Drop your audio files into fwip’s merger in the order you want them. MP3, WAV, M4A, OGG, FLAC — mix and match formats. Hit merge. Download one combined file. On your device. Nothing uploaded.
How to do it
- Open fwip’s Merge Audio tool.
- Drop your audio files in. Add as many as you need.
- Drag to reorder if needed.
- Select the output format (MP3 is default).
- Hit Merge.
- Download your combined file.
Why this matters
Podcast editors combining interview segments. Musicians joining tracks. Students merging lecture recordings. Voice actors concatenating takes. Anyone who recorded something in parts and needs it in one file.

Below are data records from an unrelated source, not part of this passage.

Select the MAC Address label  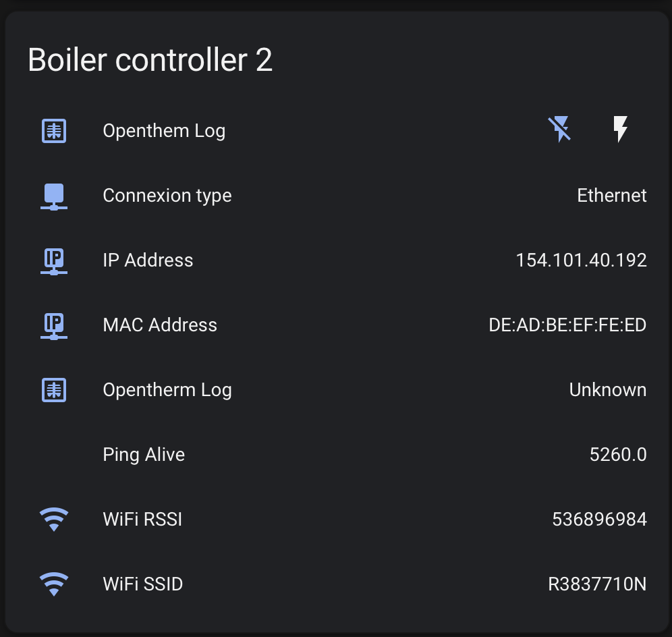pyautogui.click(x=160, y=325)
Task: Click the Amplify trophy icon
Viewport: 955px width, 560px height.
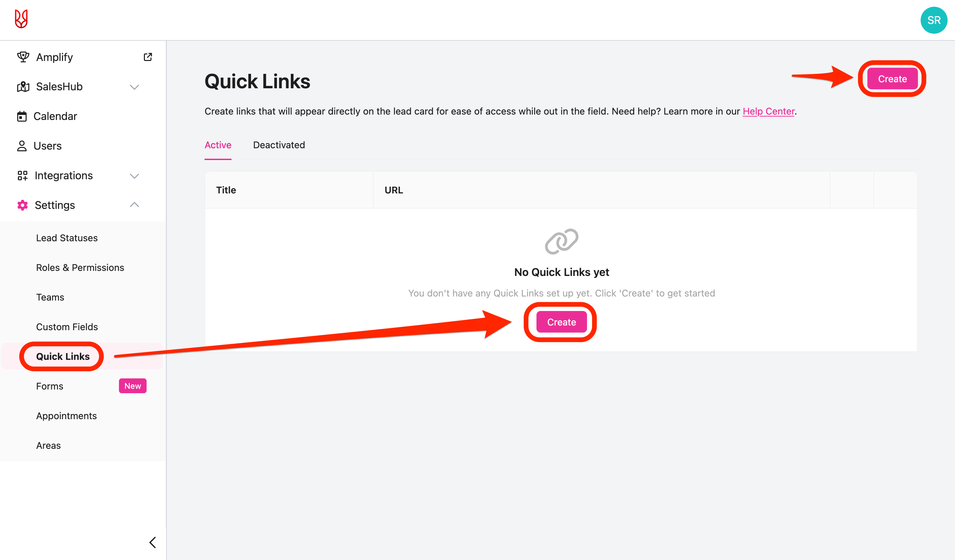Action: click(23, 57)
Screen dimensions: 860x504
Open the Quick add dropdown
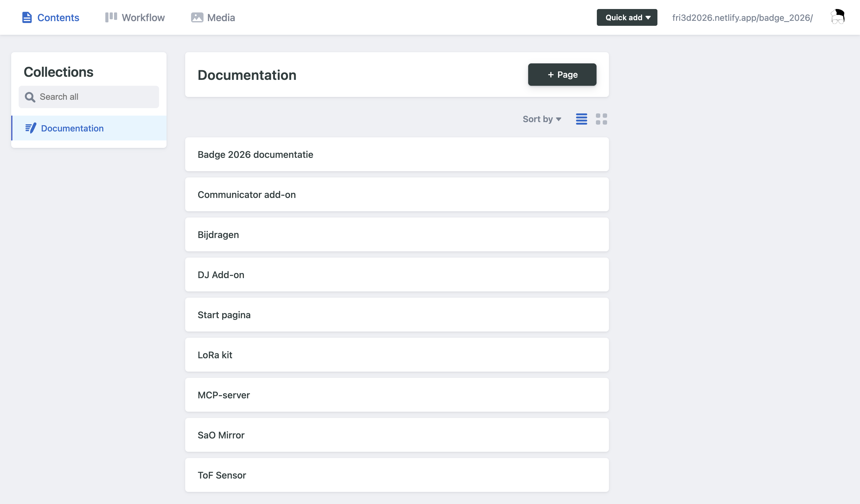[x=627, y=17]
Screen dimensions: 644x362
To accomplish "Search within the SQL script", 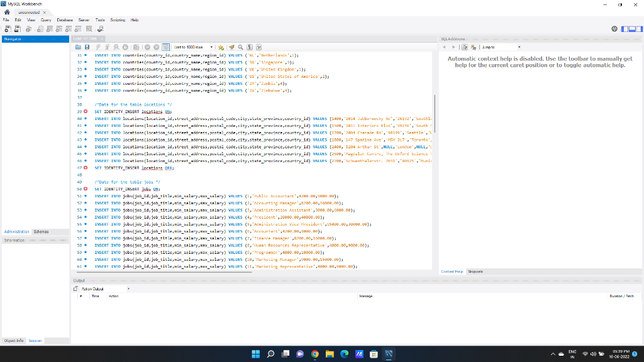I will pos(240,47).
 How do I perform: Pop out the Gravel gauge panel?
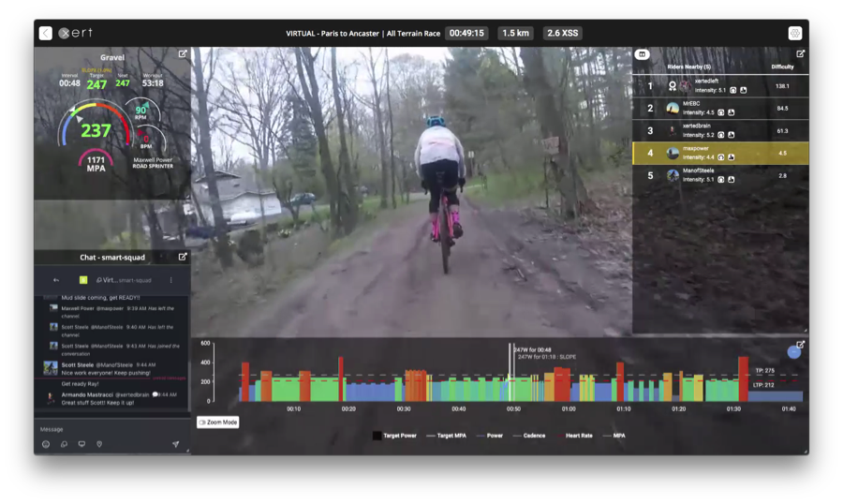click(183, 54)
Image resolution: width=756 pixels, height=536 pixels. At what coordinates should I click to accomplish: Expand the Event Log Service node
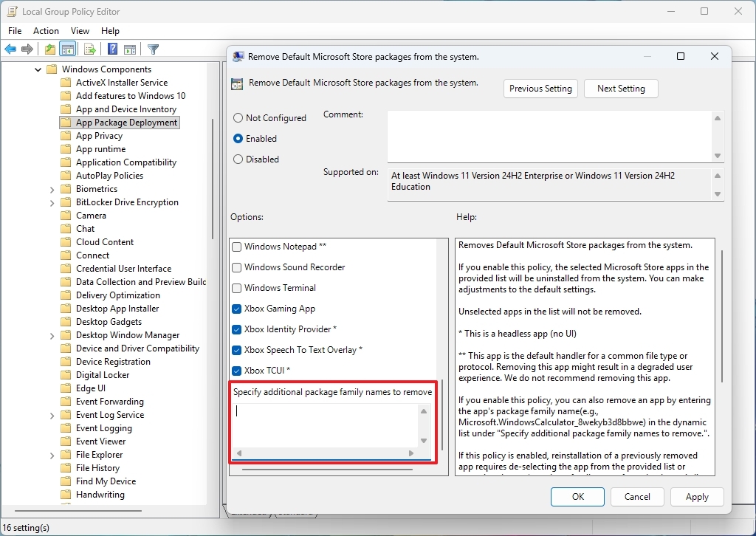(x=51, y=414)
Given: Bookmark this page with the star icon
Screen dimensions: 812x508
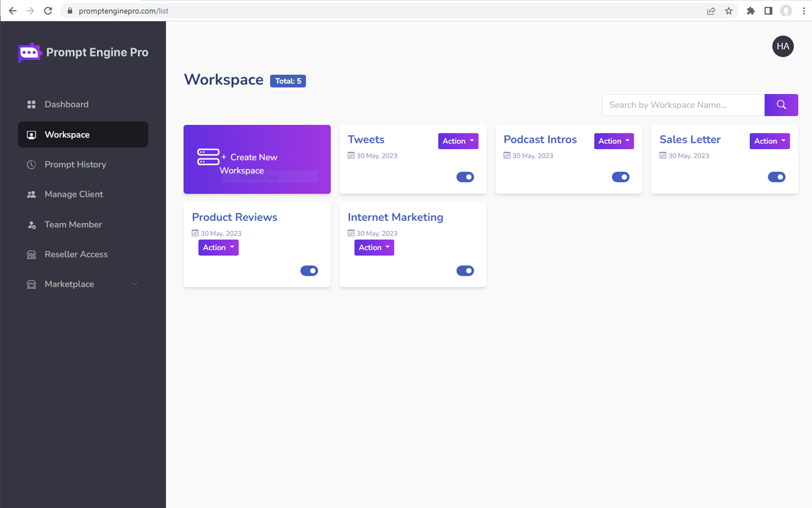Looking at the screenshot, I should [729, 11].
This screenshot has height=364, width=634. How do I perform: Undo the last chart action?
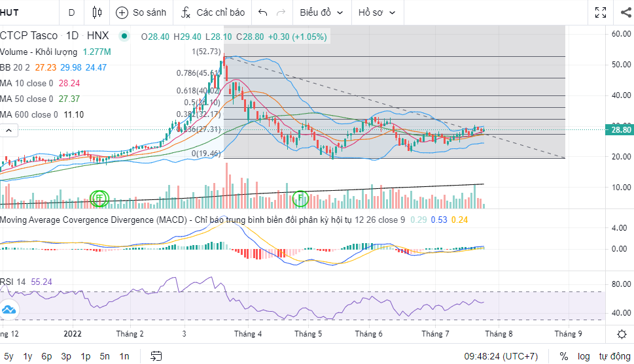pyautogui.click(x=263, y=12)

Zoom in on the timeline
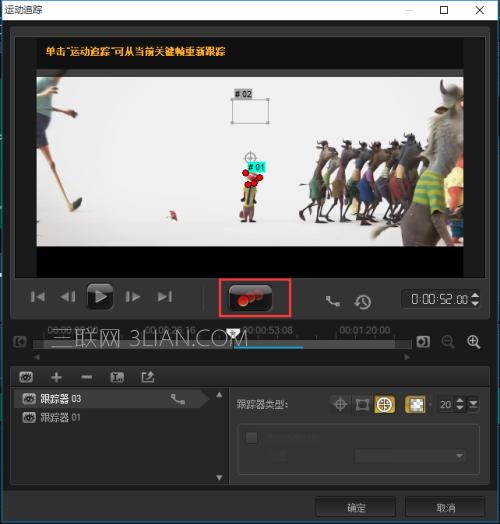[x=474, y=342]
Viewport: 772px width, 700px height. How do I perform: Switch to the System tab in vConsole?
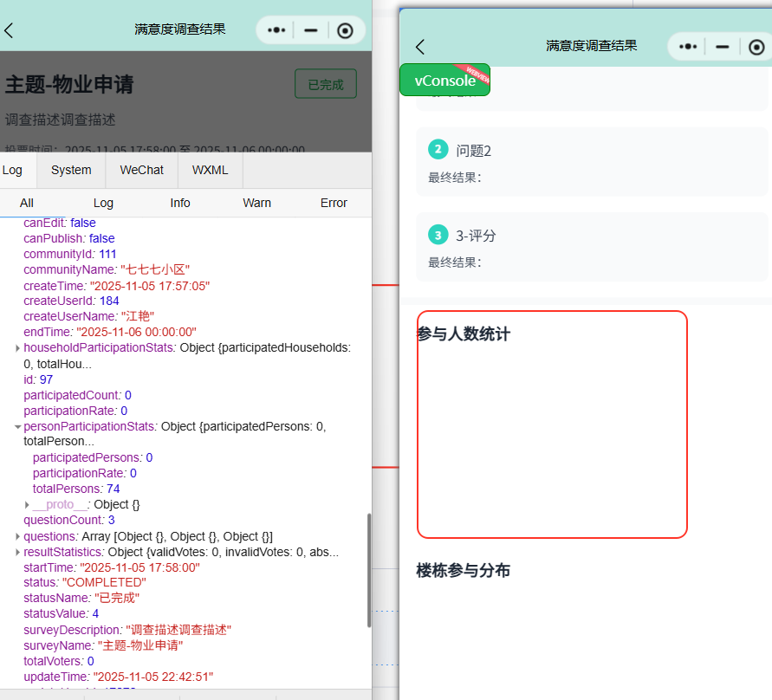[x=70, y=170]
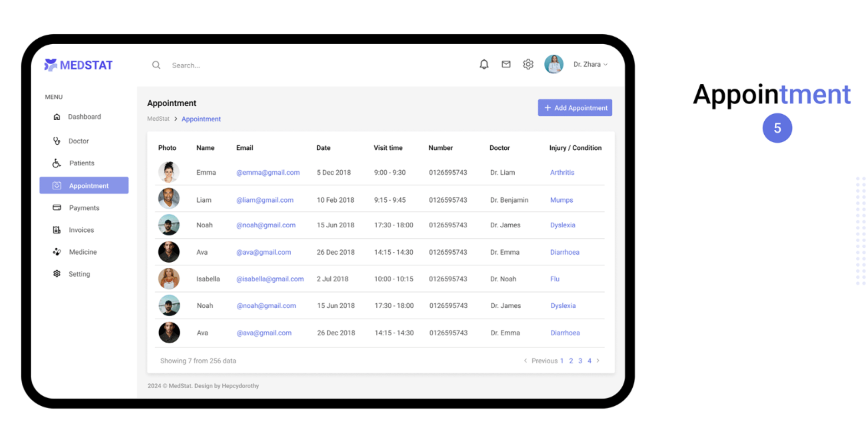Click the notification bell icon

click(x=484, y=65)
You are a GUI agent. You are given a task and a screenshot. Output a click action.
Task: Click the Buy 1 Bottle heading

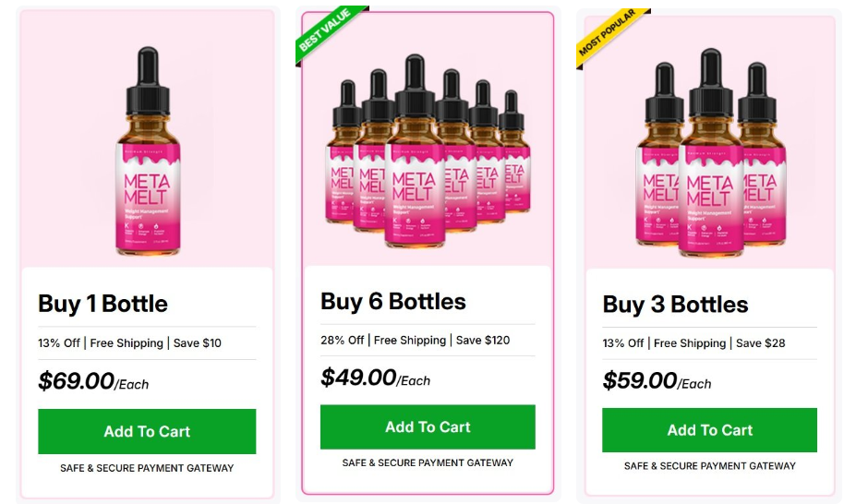click(x=102, y=304)
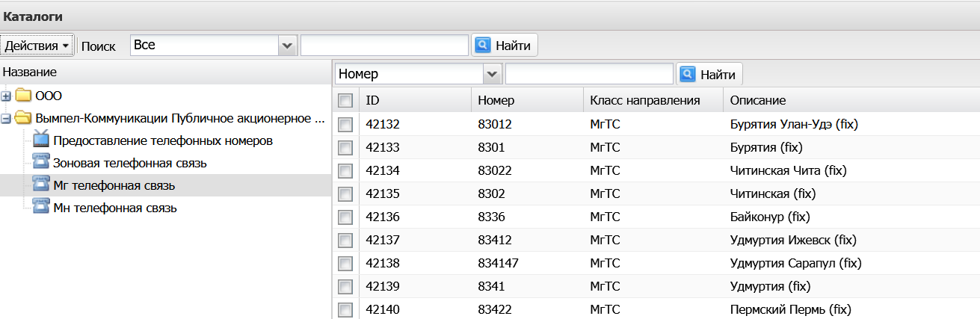This screenshot has width=980, height=319.
Task: Click the phone icon beside Мг телефонная связь
Action: coord(41,185)
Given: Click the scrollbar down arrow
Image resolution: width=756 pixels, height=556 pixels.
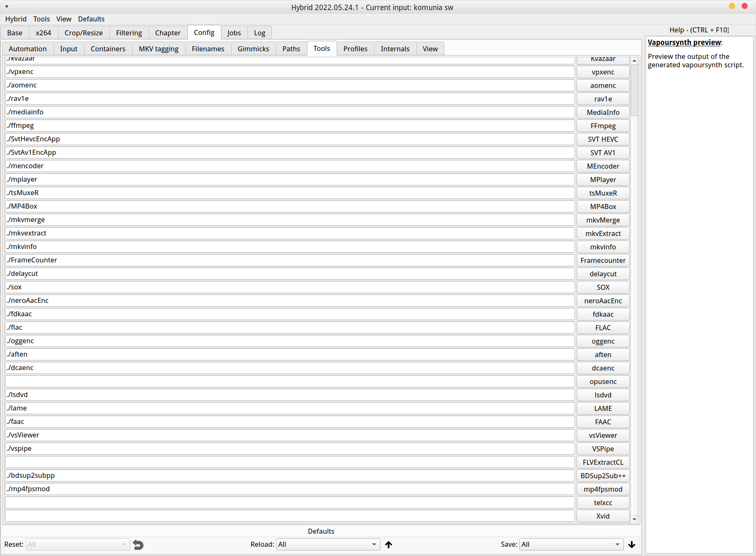Looking at the screenshot, I should click(x=634, y=519).
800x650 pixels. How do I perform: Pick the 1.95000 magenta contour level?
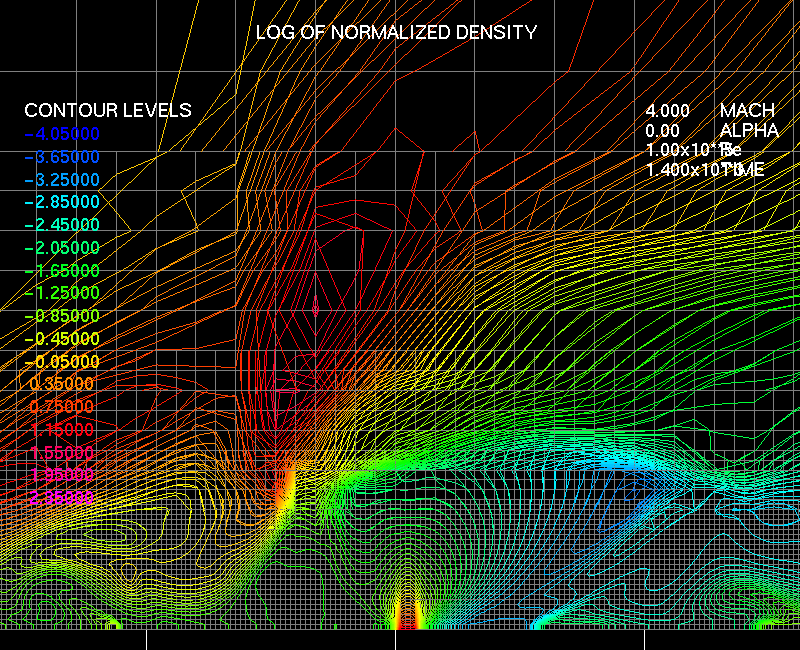pyautogui.click(x=62, y=475)
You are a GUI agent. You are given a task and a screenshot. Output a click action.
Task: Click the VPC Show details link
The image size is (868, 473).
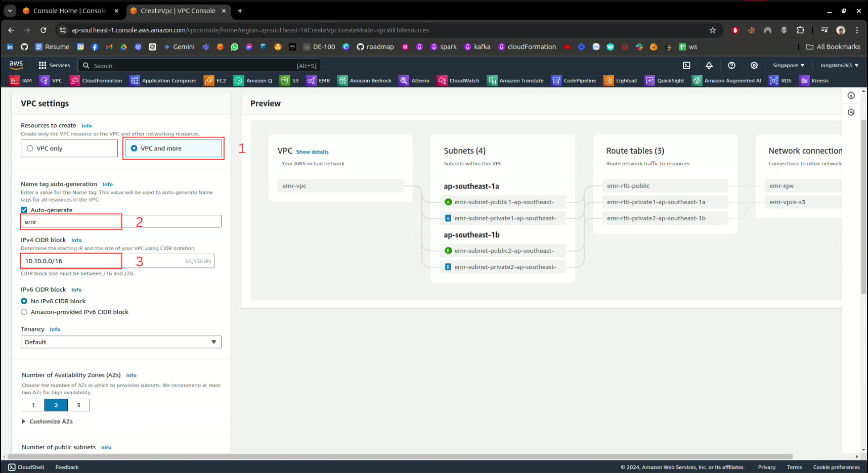coord(312,152)
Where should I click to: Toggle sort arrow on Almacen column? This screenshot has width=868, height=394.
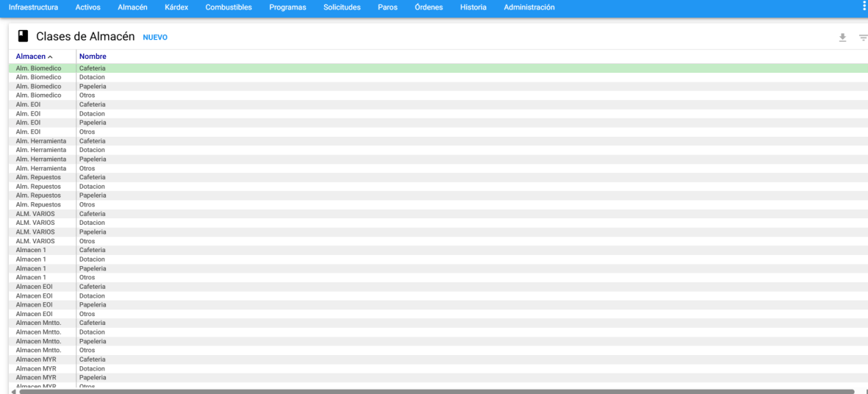pos(50,57)
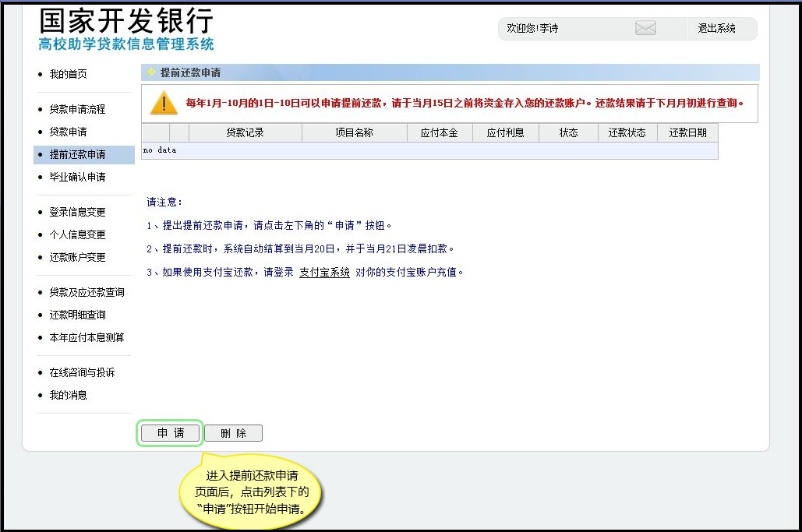Screen dimensions: 802x532
Task: Open 我的消息 in sidebar
Action: tap(69, 395)
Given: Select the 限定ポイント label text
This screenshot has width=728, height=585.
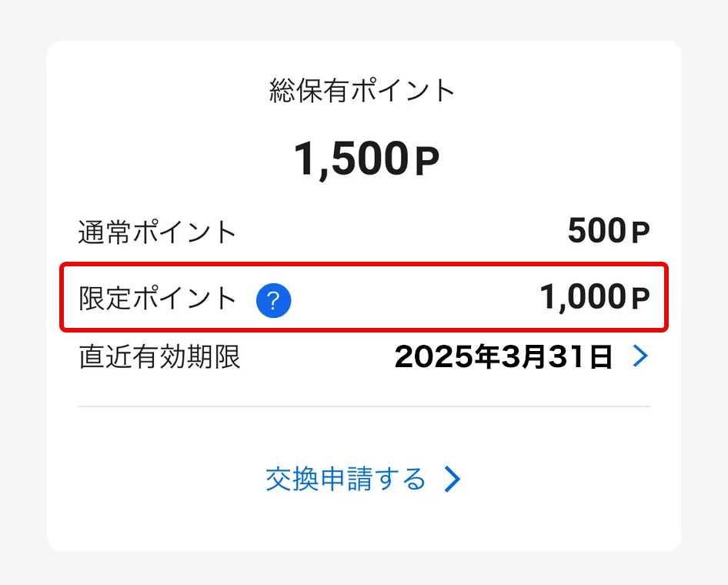Looking at the screenshot, I should pyautogui.click(x=157, y=298).
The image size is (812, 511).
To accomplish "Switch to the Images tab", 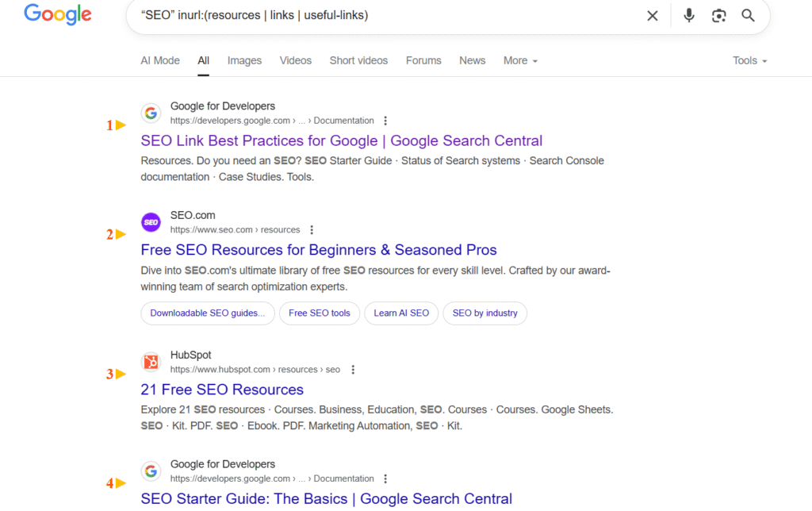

The alternative is importing everything into Audacity or GarageBand, placing clips on a timeline, exporting. That’s an audio editor. This is a merge. Different tools for different jobs.
Frequently asked questions
Can I merge different audio formats? Yes. Drop an MP3, a WAV, and an M4A in together. fwip converts everything to the output format during the merge.
Will there be gaps between the files? No gaps by default. Files are joined end-to-end. If you need crossfades or overlap, that’s an editing task — use an audio editor like Audacity.
Does merging affect audio quality? If your output format matches your input (MP3 in, MP3 out), quality is preserved. If you’re converting formats during the merge (WAV in, MP3 out), normal conversion rules apply — lossy output means slight quality reduction.
Can I merge more than two files? Yes. No practical limit on the number of files. Add as many as you need.
Is there a duration limit? Browser memory is the constraint. Most devices handle several hours of combined audio. Desktop app handles more.